You are cordially not invited to Jake Winberry’s second installation: Tea Time in the Garden.
Having had his original installation canceled due to the Covid-19 shutdown and confined to his home for the remainder of the semester, Winberry has made the conscious decision to return to his former practices.
Having started his career making art objects, Winberry transitioned to immersive installations in the fall of 2019. Casting aside his sculptures and their pedestals, he instead decided to embark on creating interactive spaces that required participation from the audience. “I got tired of just staring at things,” Winberry remarked. “Something about standing in front of a painting or sculpture, deciding if you like it, and moving on to the next one, just felt so impersonal.”
This realization birthed his first exhibition show, The You, Again Zen Garden. The installation consisted of a recreation of a traditional zen garden, complete with sand, rocks, moss, and driftwood. Winberry also created his own set of artisanal tools which hung triumphantly above the garden itself. On the night of open studios, the audience was encouraged to work in the garden, raking the sand and arranging the materials in whatever way they wanted. The show was a smashing success.
Upon the start of the second semester, Winberry sought to create another interactive space, one that took on a much more personal meaning while still maintaining the same amount of immersion. But when the school shut down, he was forced to table that idea.

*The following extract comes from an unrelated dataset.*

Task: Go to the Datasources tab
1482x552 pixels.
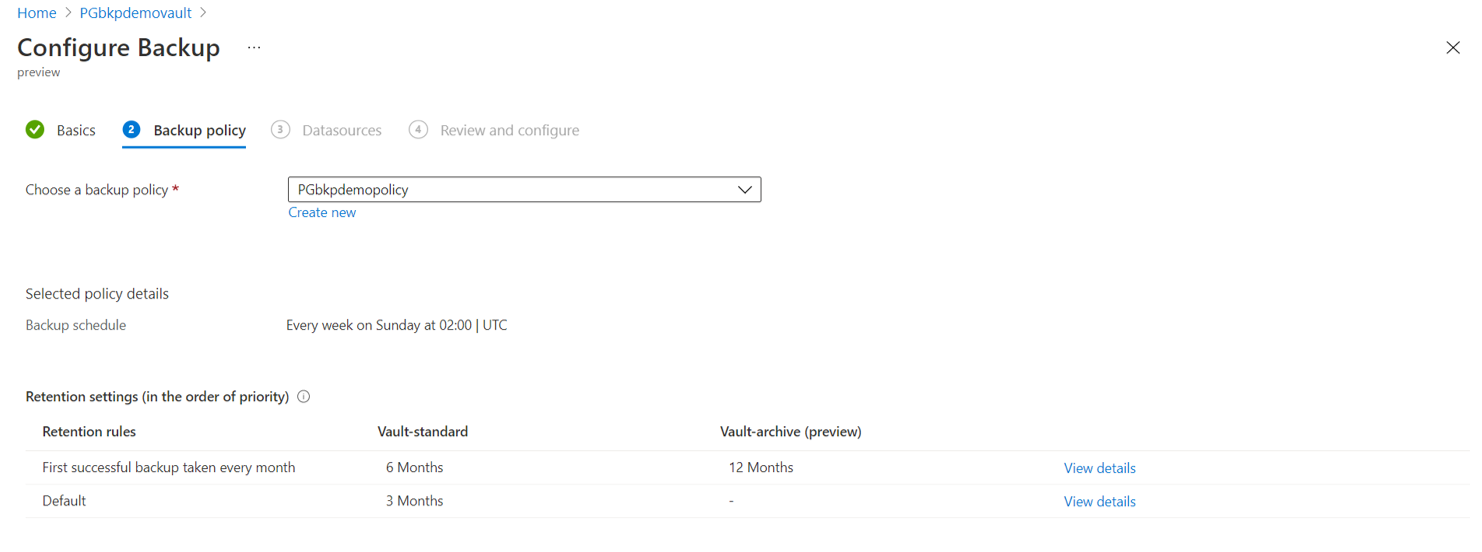Action: point(342,131)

Tasked with creating a final project at home with the limited resources at his disposal, Winberry instead decided to return to his original practice of making art objects.
Inspiration came in the form of an older project, a small sculpture of a man in a seated position, made from welded slats of steel. It was a “sculptural doodle” as Winberry calls it, made in the spring of his sophomore year.

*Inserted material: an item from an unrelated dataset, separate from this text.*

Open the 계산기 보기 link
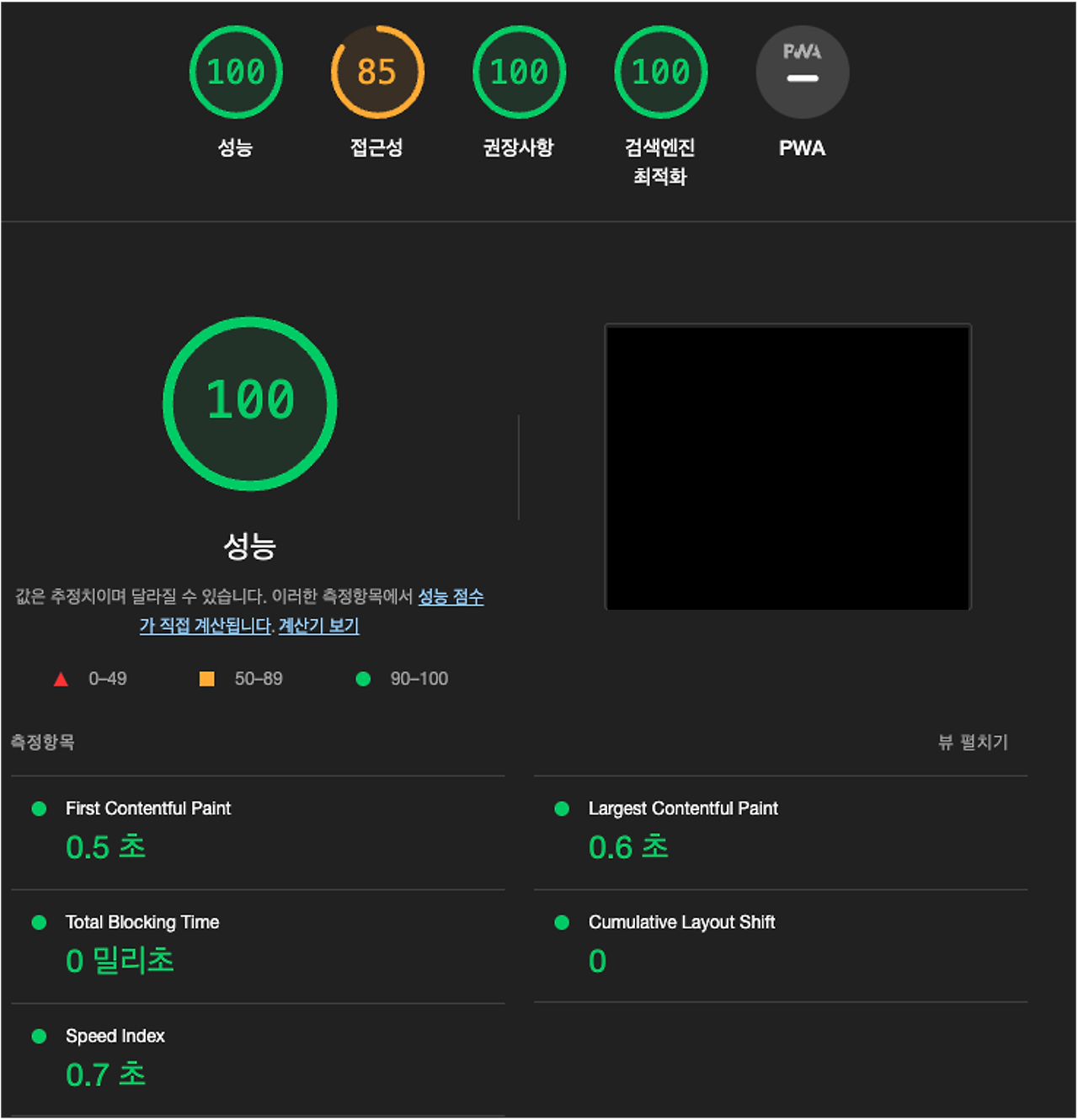The image size is (1078, 1120). point(318,626)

For Tea Time in the Garden, Winberry has created a series of identical “seated man” sculptures out of an array of different materials found around his house. Ranging from just a few millimeters on the tip of a pencil to over a foot tall in Lego blocks, Winberry has seemingly created an army of what he calls “seated men.” Other materials used include wire, rope, drinking straws, toothpicks and hot glue, and more.
“It’s my own way of dealing with social distancing,” Winberry commented. “With such a lack of exposure to other people, I decided to create my own group of friends.”
The project culminated in an hour long “tea party” exhibition displayed in the courtyard outside Winberry’s home. The courtyard, which used to have people in it at all hours of the day–drinking, reading, or just chatting–has been eerily empty for the last few weeks because of social distancing. Therefore, Winberry decided to throw a tea party for his own “people,” who due to their genetic makeup, are unable to contract or pass on the virus. Invitations were distributed to each figure, scaled to their size for safe keeping.
The figures were placed throughout the courtyard, with some situated in groups and others on their own. Each figure was then photographed participating in the party, in the style in which an event photographer might photograph a tea party involving humans. The photographs were then arranged within a digital photo album to commemorate the event. The tea party was not open to any humans other than Winberry, in keeping with CDC guidelines.
The show was incredibly successful according to all who attended. It was equal parts playful and macabre, with the colorful and lighthearted figures alluding to a more dystopic and empty future for public spaces in this new normal. For Tea Time in the Garden, Winberry has successfully transitioned from creating interactive spaces for the audience to participate in, to creating his own audience for himself.